In this blog post I’m writing about something that I consider really interesting and also very fascinating from the engineering perspective. I’m a huge fan of computer security related stuff and am intrigued by the many branches (ha!) it covers top to bottom with so many different aspects that you really cannot know everything at all. There’s always so much more to discover. This is not supposed to be a deep-dive or a complete guide to anything at all, more than just to give you a brief introduction to something that you could also find interesting and possibly study on your own. Please, if you don’t read this posting, at least checkout the link from the second to last paragraph!

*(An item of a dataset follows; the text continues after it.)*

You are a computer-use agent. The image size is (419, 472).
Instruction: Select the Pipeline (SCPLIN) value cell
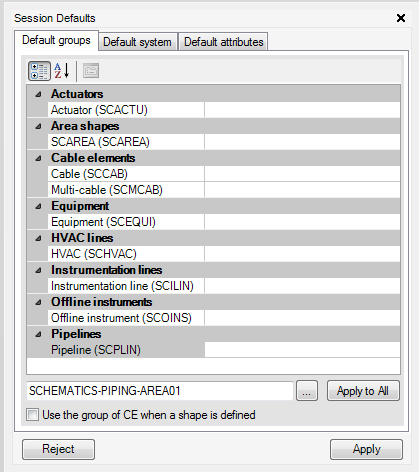302,350
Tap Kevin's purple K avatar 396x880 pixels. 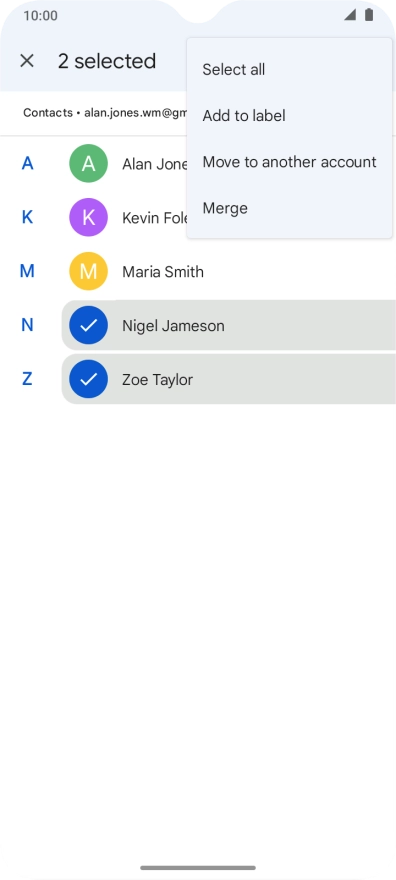pos(88,217)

So back in the day CPU architectures introduced the stack in order to allow better control of the programs’ execution flow and for instance make recursion possible (if it’s not clear for you, read this post and try to come up with the reason why you cannot have recursion without the stack!). Nowadays stack is a must and you cannot find a piece of hardware executing software without a stack (as far as I know). The stack is interesting. It grows with the push operations and decreases with the pop operations. Every time the CPU calls a new function the stack is grown and every time the execution of a function is over the stack is decreased. What goes in there, specifically, are the local variables for a function and the return address to use after the execution. So lets say the CPU calls a void function called count that is supposed to print numbers from 0 to 10. What we push to the stack is the return address which is the address of the next instruction that is supposed to be executed right after the function is done and space for the count’s local variables (it supposedly needs a loop and a loop variable). When count is done, we decrease the stack with pop operation which then gets rid off the count’s local variables and returns the execution to the location pushed to the stack earlier. It grows dynamically, so to say, and the whole thing is really interesting, the way it works and the cleverness of it. It’s automatically grown and decreased and always keeps each functions’ environments intact and stores the addresses for continuing execution. It’s very simple but really powerful at the same time.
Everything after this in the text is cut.